We have a cluster that we use for searches of older data. It is sometimes used in a production context by us, but it is not client facing and we don't consider it a full production cluster. Therefore the replication factor is 2, and the servers we use only contain 2 hard drives.
The cluster only runs HDFS, HBase and MRv1
The hard drives are not RAIDed, so the setup is: OS on one drive along with /data/disk1, and the other drive is just /data/disk2, mounted to that directory on disk1.
Inevitably, we had a crash on an OS disk last week. Actually, the disk went ro, which prevented us from decommissioning the node in the usual way. We had no choice but to just switch it off, replace the drive, and reinstall the OS.
Which is what we did. We then rejoined the node to the cluster (we had previously had to completely remove it from CM). So the data on disk2, which did not fail and did not have the OS installed, was untouched and theoretically available.

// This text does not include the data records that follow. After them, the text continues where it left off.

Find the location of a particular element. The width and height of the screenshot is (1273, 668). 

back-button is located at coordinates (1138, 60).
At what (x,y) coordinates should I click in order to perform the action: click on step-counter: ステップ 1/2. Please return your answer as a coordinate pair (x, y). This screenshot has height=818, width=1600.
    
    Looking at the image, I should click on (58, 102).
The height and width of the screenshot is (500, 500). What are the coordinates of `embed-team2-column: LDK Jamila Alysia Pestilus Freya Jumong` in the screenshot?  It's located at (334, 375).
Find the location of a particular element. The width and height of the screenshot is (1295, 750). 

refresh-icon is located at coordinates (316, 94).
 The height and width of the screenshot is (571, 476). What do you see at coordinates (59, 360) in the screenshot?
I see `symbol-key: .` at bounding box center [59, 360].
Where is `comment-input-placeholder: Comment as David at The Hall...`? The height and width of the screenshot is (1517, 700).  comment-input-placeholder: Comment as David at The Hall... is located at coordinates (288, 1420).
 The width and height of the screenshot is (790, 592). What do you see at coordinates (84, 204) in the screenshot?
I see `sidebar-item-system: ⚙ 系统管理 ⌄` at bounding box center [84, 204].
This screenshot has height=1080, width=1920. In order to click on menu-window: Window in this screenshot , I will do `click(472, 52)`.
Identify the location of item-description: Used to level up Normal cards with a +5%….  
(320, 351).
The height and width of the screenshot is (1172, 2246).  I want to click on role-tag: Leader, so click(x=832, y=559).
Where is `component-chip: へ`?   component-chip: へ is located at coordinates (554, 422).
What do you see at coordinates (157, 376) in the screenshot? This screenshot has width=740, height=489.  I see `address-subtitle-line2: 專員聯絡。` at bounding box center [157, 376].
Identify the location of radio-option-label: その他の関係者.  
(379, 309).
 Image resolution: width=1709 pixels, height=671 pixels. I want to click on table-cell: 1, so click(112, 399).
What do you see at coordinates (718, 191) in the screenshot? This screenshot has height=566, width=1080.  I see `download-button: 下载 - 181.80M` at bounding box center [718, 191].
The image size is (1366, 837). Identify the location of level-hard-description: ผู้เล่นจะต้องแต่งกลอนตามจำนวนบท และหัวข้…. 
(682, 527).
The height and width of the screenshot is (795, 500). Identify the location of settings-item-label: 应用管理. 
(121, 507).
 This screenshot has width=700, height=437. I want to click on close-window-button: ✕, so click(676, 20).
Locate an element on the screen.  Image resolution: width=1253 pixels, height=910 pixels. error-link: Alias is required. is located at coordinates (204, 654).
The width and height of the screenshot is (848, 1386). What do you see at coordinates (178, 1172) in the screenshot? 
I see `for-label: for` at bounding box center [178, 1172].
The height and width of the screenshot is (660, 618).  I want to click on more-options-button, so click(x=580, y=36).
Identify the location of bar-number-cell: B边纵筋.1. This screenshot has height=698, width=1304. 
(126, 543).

However, HDFS does not like that disk, and states that the node has a volume failure. Also, HDFS is reporting 6 corrupt blocks. By using the 'find ./ -type f -iname <blk_id>' command, I have found that 3 of the 6 blocks are indeed present on the healthy (but unrecognised) drive.
So I guess my question is two-fold: In this situation is there any way to get HDFS to recognise the healthy drive as once having belonged to the cluster, and to process it's blocks accordingly, or if not - is there anyway I can restore the blk_id files from that drive anywhere in HDFS so I can recover 50% of the missing blocks?
Given that every datanode in the cluster is setup on the same way (i.e. spof on OS disk), I would like to have a process to minimise data losses when the inevitable happens.